There exists algorithm that does exactly this for positive examples.

Regular expression are equivalent to DFA (Deterministic Finite Automata). The strategie is mostly always the same:

Look at Alergia (for the theory) and MDI algorithm (for real usage) if generate an Deterministic Automaton is enough.

The Alergia algorithm and MDI are both described here: http://www.info.ucl.ac.be/~pdupont/pdupont/pdf/icml2k.pdf

If you want to generate smaller models you can use another algorithm. The article describing it is here: http://www.grappa.univ-lille3.fr/~lemay/publi/TCS02.ps.gz

His homepage is here: http://www.grappa.univ-lille3.fr/~lemay

If you want to use negative example, I suggest you to use a simple rule (coloring) that prevent two states of the DFA to be merged.

If you ask these people, I am sure they will share their code source.

I made the same kind of algorithm during my Ph.D. for probabilistic automata. That means, you can associate a probability to each string, and I have made a C++ program that "learn" Weighted Automata.

Mainly these algorithm work like that:

from positive examples: {abb, aba, abbb}

create the simplest DFA that accept exactly all these examples:

-> x -- a --> (y) -- b --> (z)

DATA EXTRACTS →

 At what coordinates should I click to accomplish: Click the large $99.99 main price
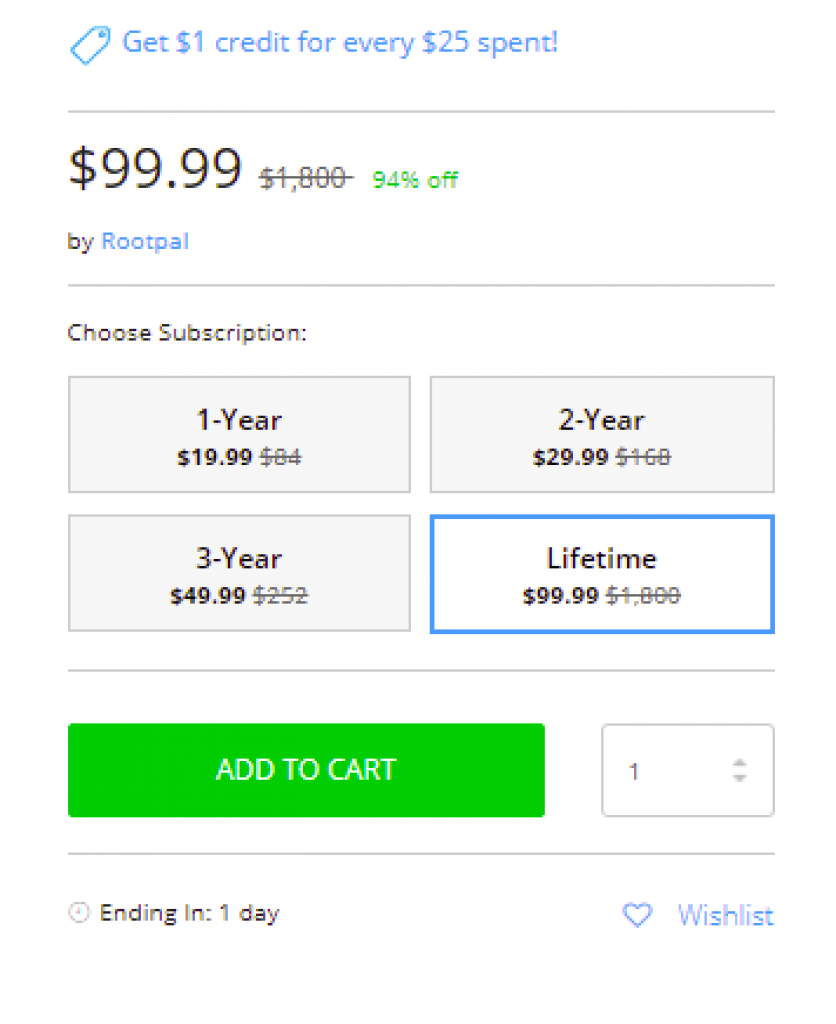tap(155, 168)
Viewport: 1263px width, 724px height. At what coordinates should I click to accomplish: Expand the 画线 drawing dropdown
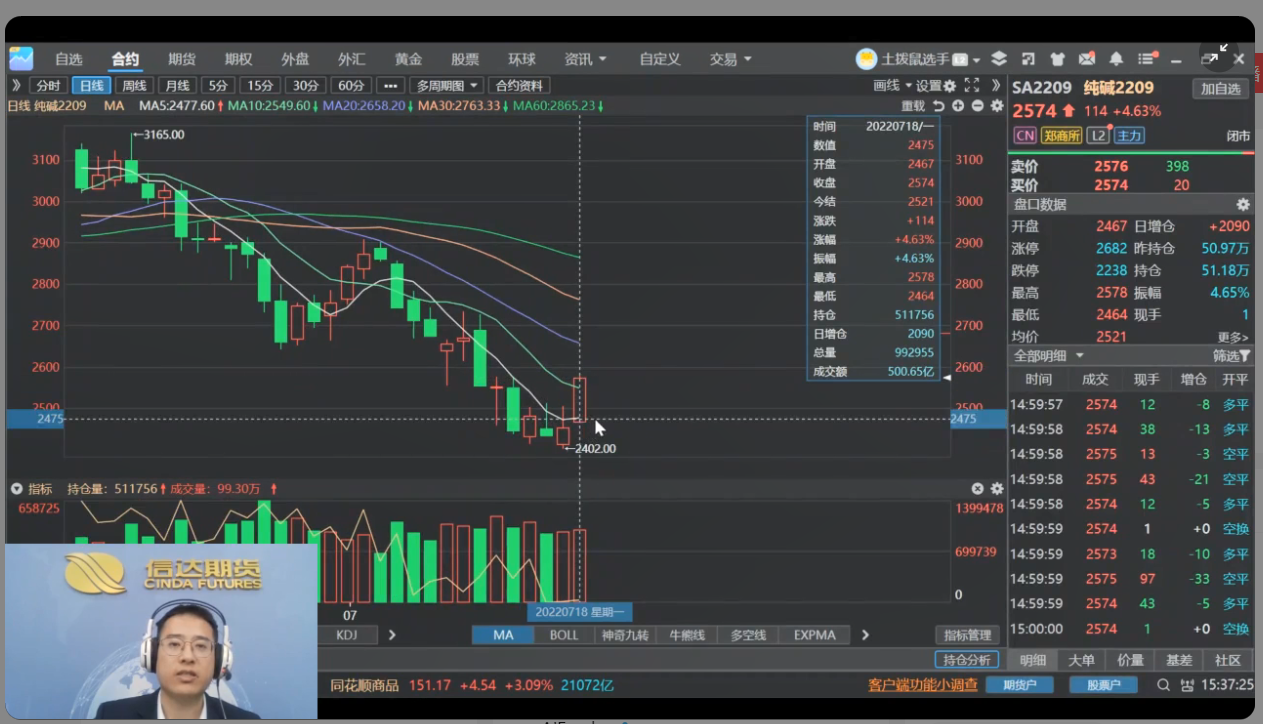[892, 86]
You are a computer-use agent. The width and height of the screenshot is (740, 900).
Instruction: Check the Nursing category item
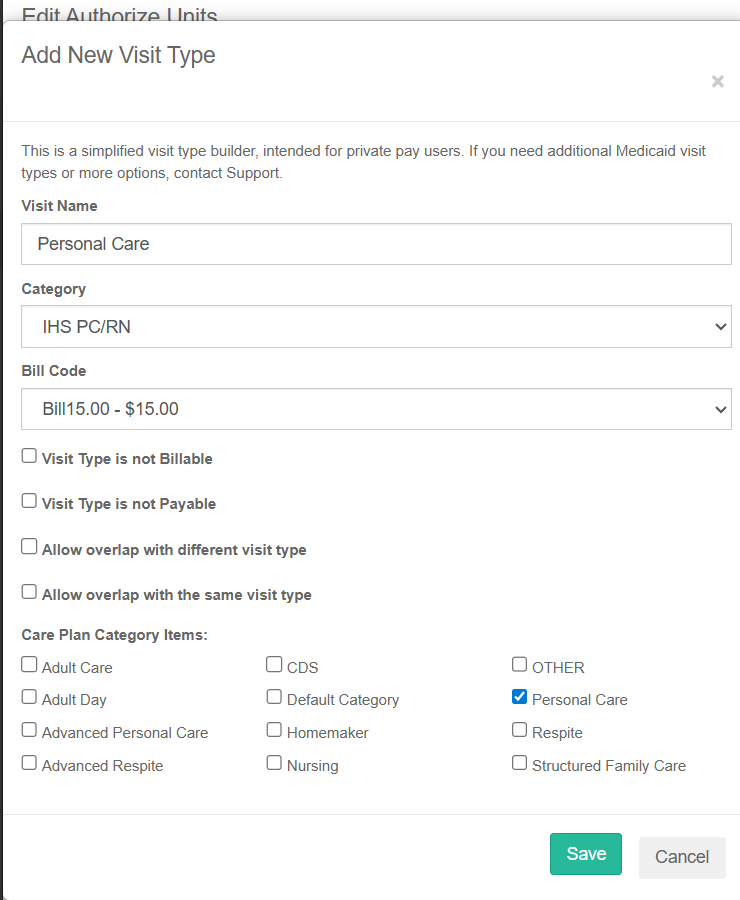click(x=274, y=764)
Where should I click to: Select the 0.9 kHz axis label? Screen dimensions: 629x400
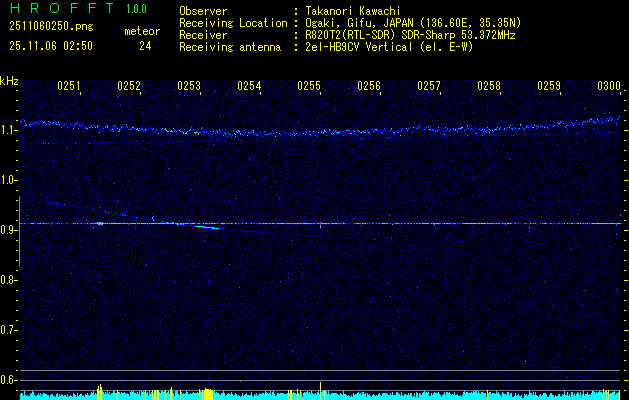pos(9,230)
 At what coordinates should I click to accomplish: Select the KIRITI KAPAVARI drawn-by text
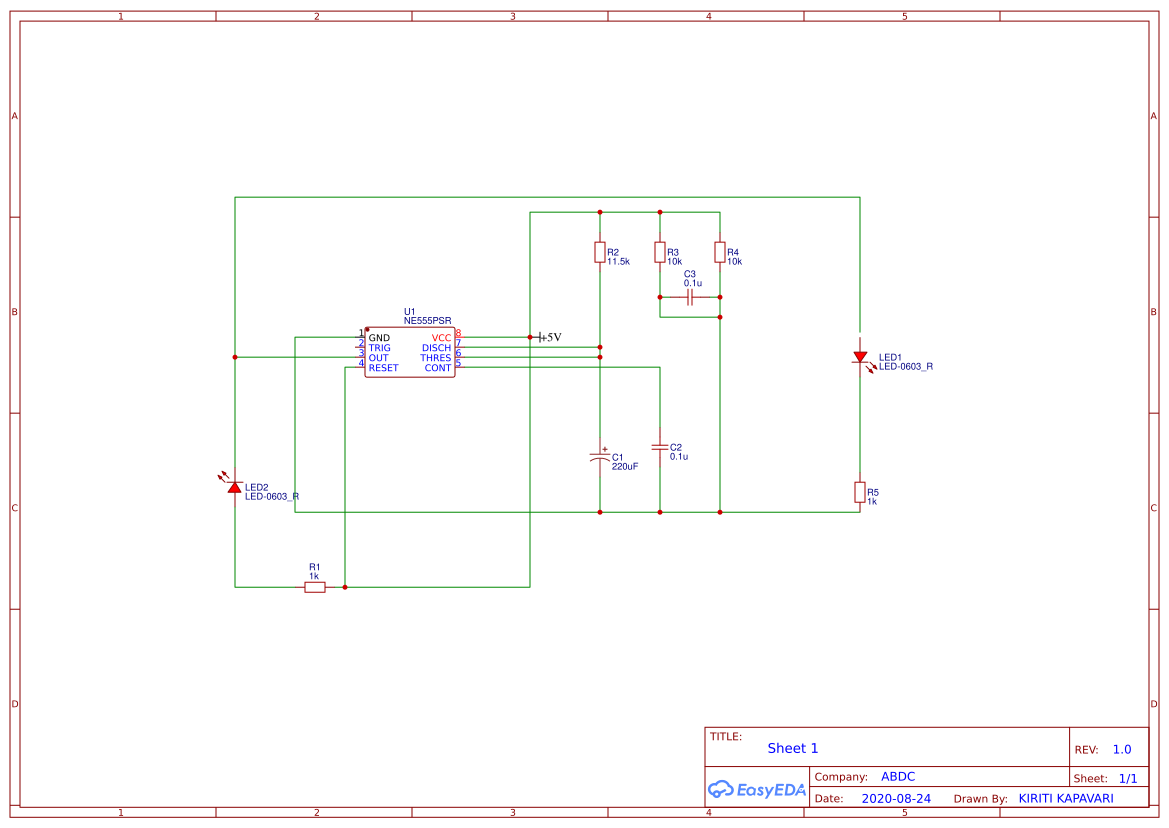coord(1065,798)
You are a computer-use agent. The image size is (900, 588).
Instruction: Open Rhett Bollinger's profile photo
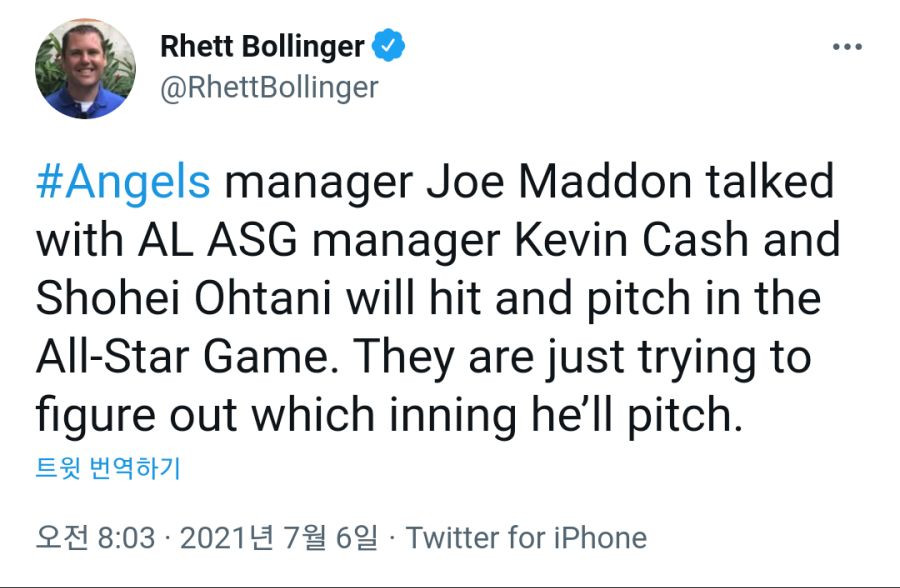[x=86, y=69]
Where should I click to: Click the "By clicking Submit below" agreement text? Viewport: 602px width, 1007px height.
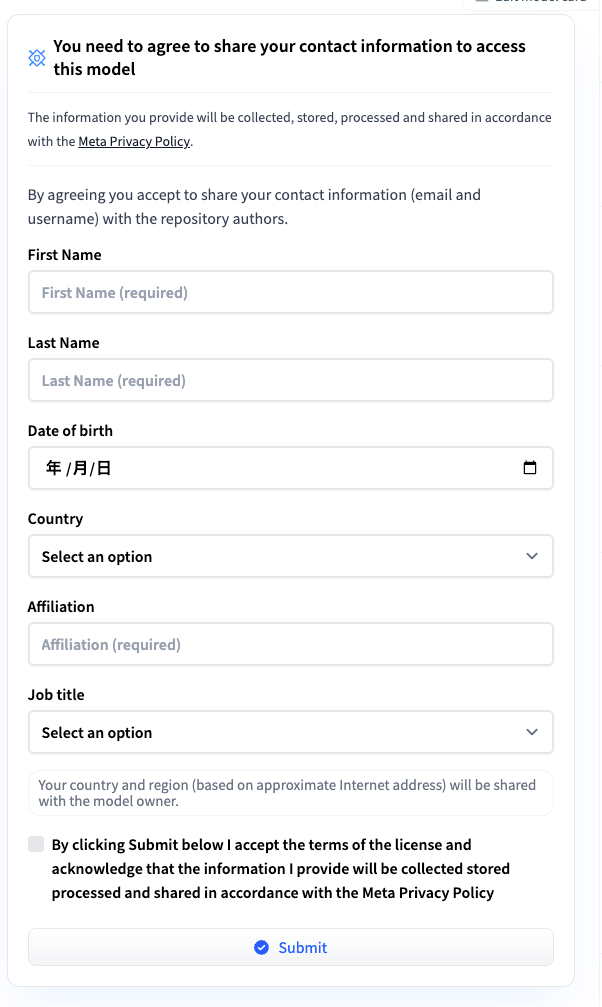click(280, 868)
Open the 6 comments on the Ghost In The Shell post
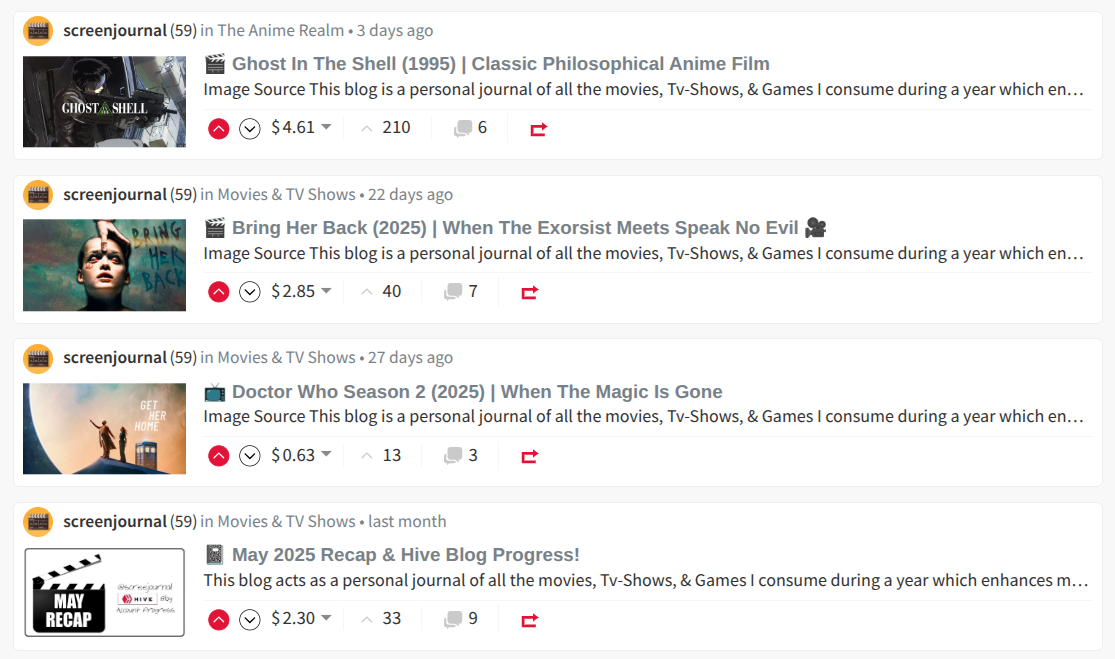1115x659 pixels. 470,128
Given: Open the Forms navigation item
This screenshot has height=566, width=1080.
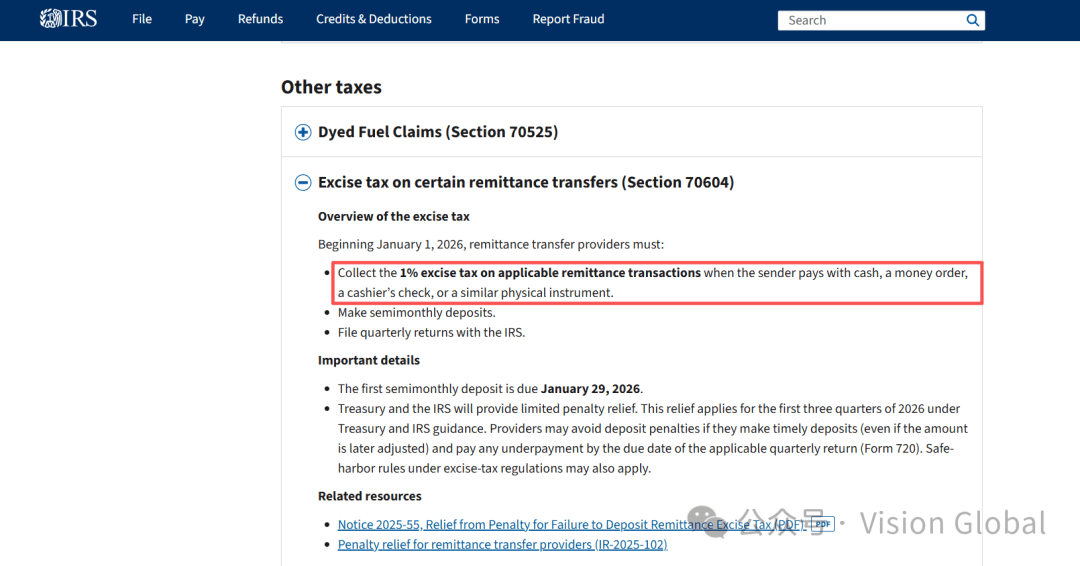Looking at the screenshot, I should [482, 19].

EXERCISES →
1. Answer these questions using the text on learning automata from examples above, and mark each answer with the letter of its question.
(a) What does the text say regular expressions are equivalent to?
(b) What rule does the text suggest for using negative examples?
(c) What kind of program did the writer make during the Ph.D.?
2. Reproduce the passage of the text on learning automata from examples between "The Alergia algorithm" and "to be merged.", inclusive.

OUTPUTS FOR THE TASKS →
1.
(a) DFA (Deterministic Finite Automata).
(b) A simple rule (coloring) that prevents two states of the DFA from being merged.
(c) A C++ program that "learns" Weighted Automata.

2.
The Alergia algorithm and MDI are both described here: http://www.info.ucl.ac.be/~pdupont/pdupont/pdf/icml2k.pdf

If you want to generate smaller models you can use another algorithm. The article describing it is here: http://www.grappa.univ-lille3.fr/~lemay/publi/TCS02.ps.gz

His homepage is here: http://www.grappa.univ-lille3.fr/~lemay

If you want to use negative example, I suggest you to use a simple rule (coloring) that prevent two states of the DFA to be merged.